In an attempt to resolve this problem I am lead to ask of myself, what is the glue that would bind the works if I were to take the second path? I have already gone over this in a much earlier post. I also hinted at the answer in the MPR where I have written, words are the labels of my thoughts. This is at least partially true. I am not a good speaker but I enjoy the act of putting ideas into words the semantics of language and their syntax. Much of my understanding of the world is worked out with labels, shuffled and shunted in my mind until they fall into place only to be moved again and again. I am talking semiotics here; touched on in the previous post Significance and Meaning.

Having settled on my general direction and that is not to have to create a single work, however holistic it might be, and that words are the narrative glue that binds their content, I start to think about the relationships between the works. In so doing, they start to take shape in my mind, decisions have a rational and an intuitive element: working with Dionysian impulse and Apollonian restraint towards a balancing and rebalancing a weaving of interrelations, invisible lines of tension that burgeon into some physical form in each part.

But do I explain these relationship in words or should they be left to be uncovered, discovered, debated and vulnerable to misunderstanding. I must leave this to the receiver but the trick is to leave sufficient breadcrumbs for way into the wood to be made accesible. A catalogue or a statement, a performance or poetry, for now that question can be left unanswered, there is time for that to develop and mature.

Now for some content. The very provisional titles with which I refer to each principle work, yes there are also small morsels I plan to sow in the interstices, are significant as monikers for the links being forged. Hermaphroditus deals with gender, language and religion through the channel of myth. Logos/Oracle again inspired by the myths deals, as logos alludes, with the disruption of language and understanding through biological and geological metaphors of the gut and the cavern: the devouring of reason and dissemination of ambiguity and ambivalence. Language links these two works but the third installation is unspoken, the absence of word. Shadowland translates the three-dimensional world into two dimensions, constantly reiterating in analogue and digital means the simplification of form, altering its meaning. Whereas Hermaphroditus unfolds and Logos confounds, Shadowlands simplifies and in so doing creates another narrative. 

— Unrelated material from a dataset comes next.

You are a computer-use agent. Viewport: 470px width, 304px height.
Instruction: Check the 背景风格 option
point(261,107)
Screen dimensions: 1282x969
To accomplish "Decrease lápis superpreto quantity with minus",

The trilogy of unfolding, confounding and simplification represents in some way how I see this project. An attempt to simplify and synthesise entanglements through unfolding. The nature of interpretation and mutation of meaning links the works and suggest further works. Is this not the essence of myth? As I write I start to draw together the elements I outlined in the project proposal and as I do so other considerations start to fall in place, considerations such as the aesthetics of each piece. This starts to look less important and somewhat superficial. However, it is still important as a means of conveying a sense defined by the thoughts that go into the work. 

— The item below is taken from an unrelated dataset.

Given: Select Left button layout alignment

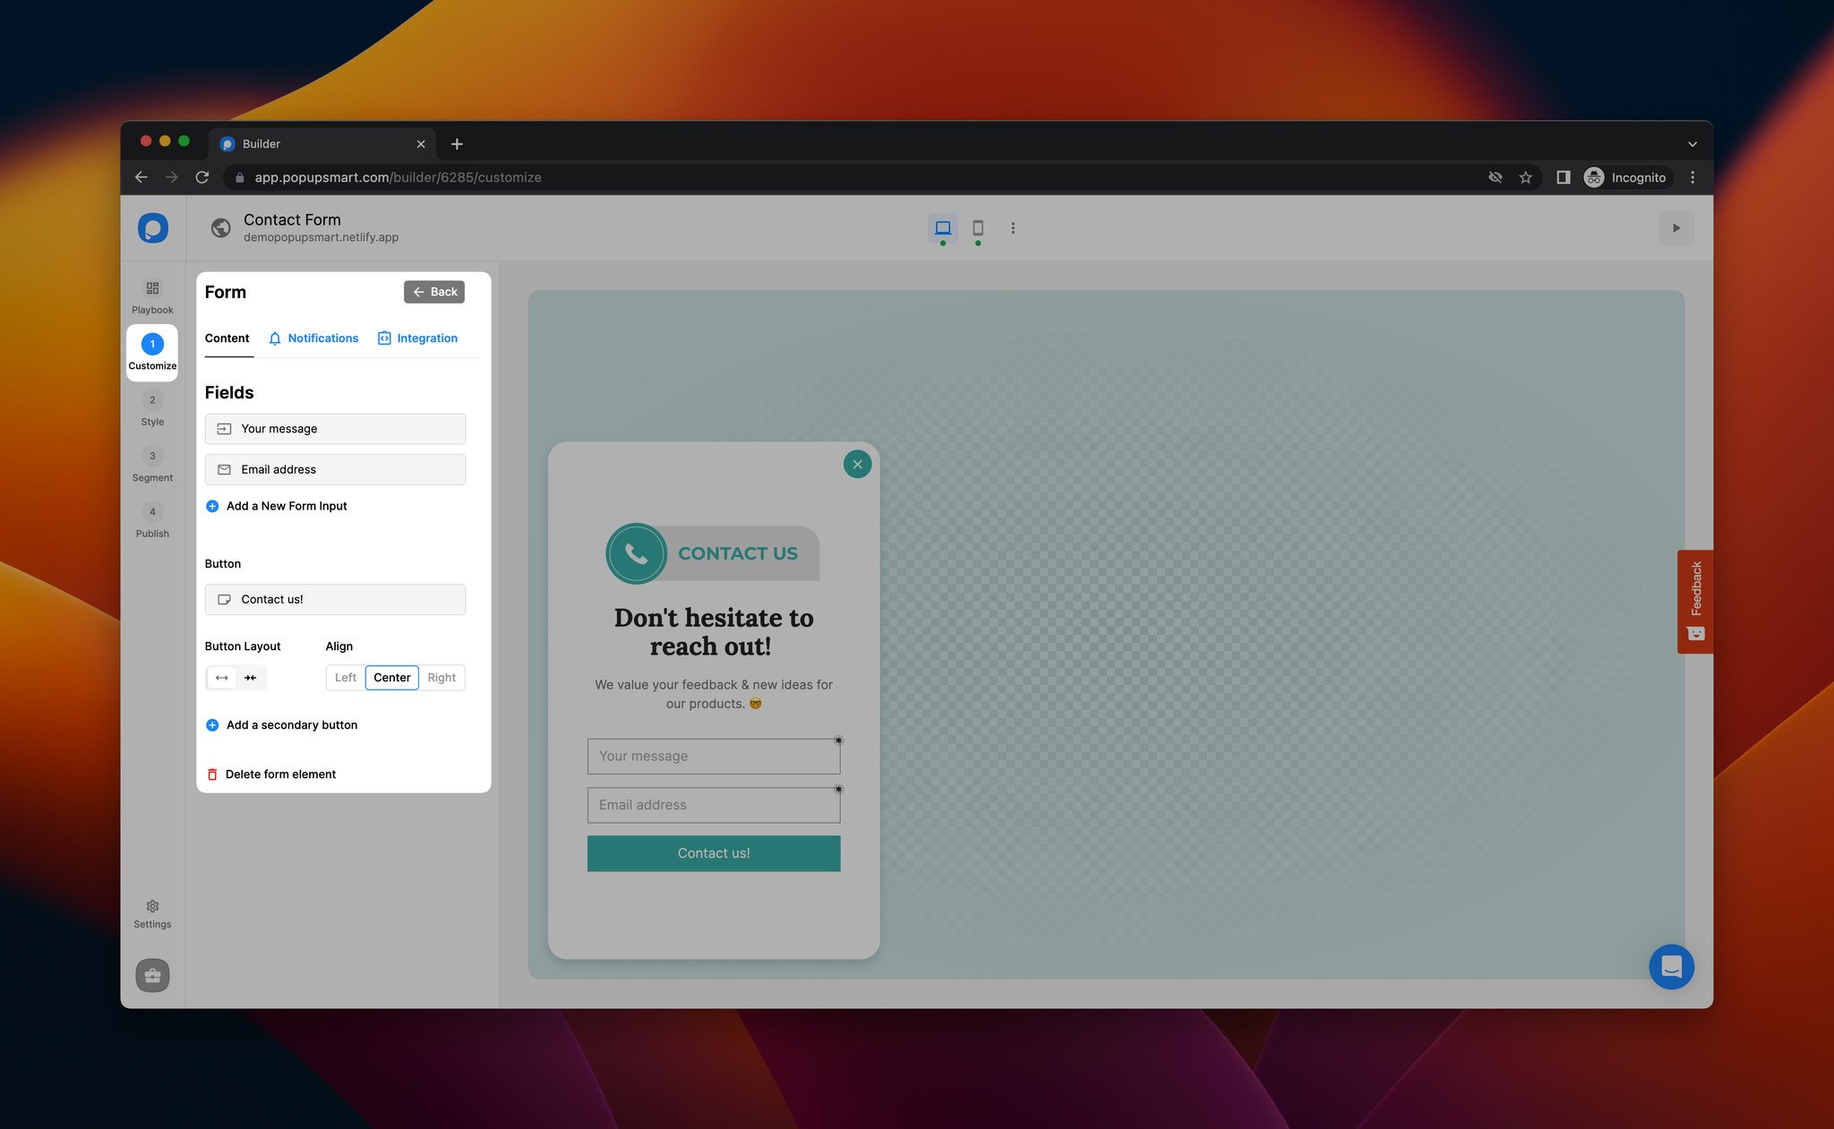Looking at the screenshot, I should click(345, 676).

Finally, there is the fourth element, the antecedent to all three which for now must remain undisclosed lest I should abandon its making and disappoint myself. It is a relic of times past and gives context within my own practice, what you might make of it is not for me to say. 

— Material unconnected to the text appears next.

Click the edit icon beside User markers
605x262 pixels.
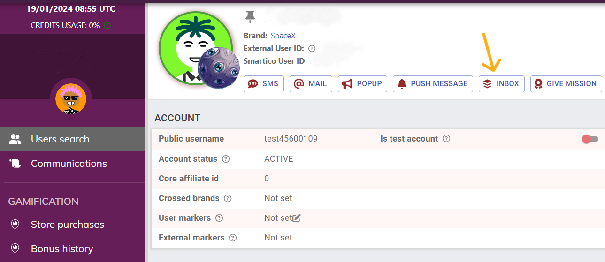point(296,218)
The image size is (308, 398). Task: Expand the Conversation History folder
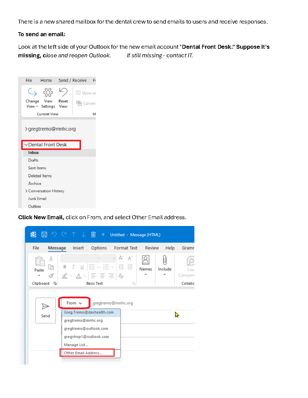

I now feel renewed, on the threshold of a dawn having wrestled the angel. Like in a dream I did not realise I was in quite such a struggle. This realisation has come with the Low Residency and the MPR. There is much planning and preparation, experimentation and workings out. The projects are ambitious in meaning and in making and I cannot afford to leave things to sort themselves out. I cleared a path but it is yet to be trodden and tested. It is now time to take the next step… and keep writing.